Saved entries
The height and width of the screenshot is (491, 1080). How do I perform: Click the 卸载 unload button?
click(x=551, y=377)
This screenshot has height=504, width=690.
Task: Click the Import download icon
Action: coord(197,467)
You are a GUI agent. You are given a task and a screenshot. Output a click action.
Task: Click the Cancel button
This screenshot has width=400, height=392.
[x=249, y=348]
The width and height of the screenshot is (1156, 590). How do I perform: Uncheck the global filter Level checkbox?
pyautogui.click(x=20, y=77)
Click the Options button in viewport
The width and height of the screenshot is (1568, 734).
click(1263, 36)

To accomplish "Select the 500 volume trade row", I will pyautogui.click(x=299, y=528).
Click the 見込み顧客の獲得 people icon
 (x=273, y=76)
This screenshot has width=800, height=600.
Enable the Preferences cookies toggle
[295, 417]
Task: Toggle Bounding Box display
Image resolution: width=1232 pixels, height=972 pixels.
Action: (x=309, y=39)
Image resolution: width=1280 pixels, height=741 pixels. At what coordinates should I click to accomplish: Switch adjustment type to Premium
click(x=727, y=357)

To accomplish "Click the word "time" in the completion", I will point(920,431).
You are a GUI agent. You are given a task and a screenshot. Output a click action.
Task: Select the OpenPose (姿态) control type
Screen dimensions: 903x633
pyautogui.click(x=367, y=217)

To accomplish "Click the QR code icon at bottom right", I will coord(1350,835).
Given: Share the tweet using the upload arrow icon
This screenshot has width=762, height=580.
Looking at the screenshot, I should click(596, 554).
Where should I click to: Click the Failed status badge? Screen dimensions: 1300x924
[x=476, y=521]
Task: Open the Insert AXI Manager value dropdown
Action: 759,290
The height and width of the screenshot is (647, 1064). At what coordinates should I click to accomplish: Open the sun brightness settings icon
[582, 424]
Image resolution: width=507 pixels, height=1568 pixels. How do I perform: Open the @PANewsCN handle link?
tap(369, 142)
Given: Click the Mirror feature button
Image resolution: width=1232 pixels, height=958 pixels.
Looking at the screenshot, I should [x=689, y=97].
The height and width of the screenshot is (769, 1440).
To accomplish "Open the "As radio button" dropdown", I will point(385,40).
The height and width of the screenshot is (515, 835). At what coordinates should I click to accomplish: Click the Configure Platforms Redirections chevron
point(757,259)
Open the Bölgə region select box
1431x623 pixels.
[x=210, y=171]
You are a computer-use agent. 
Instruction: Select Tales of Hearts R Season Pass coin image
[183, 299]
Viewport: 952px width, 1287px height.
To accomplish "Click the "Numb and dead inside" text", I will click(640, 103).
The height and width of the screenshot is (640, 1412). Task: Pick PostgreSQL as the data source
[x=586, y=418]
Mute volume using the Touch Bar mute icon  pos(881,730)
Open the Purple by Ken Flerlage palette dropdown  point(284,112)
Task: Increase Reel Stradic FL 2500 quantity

■ Problem statement
From the line holding "Image resolution: width=1280" to the line holding "Given: Share the", inclusive, restate each line above exactly as written.

■ Solved problem
Image resolution: width=1280 pixels, height=741 pixels. At what coordinates should I click to accomplish: Switch adjustment type to Premium
click(x=727, y=357)

To accomplish "Click the word "time" in the completion", I will point(920,431).
You are a GUI agent. You are given a task and a screenshot. Output a click action.
Task: Select the OpenPose (姿态) control type
Screen dimensions: 903x633
pyautogui.click(x=367, y=217)

To accomplish "Click the QR code icon at bottom right", I will coord(1350,835).
Given: Share the tweet using the upload arrow icon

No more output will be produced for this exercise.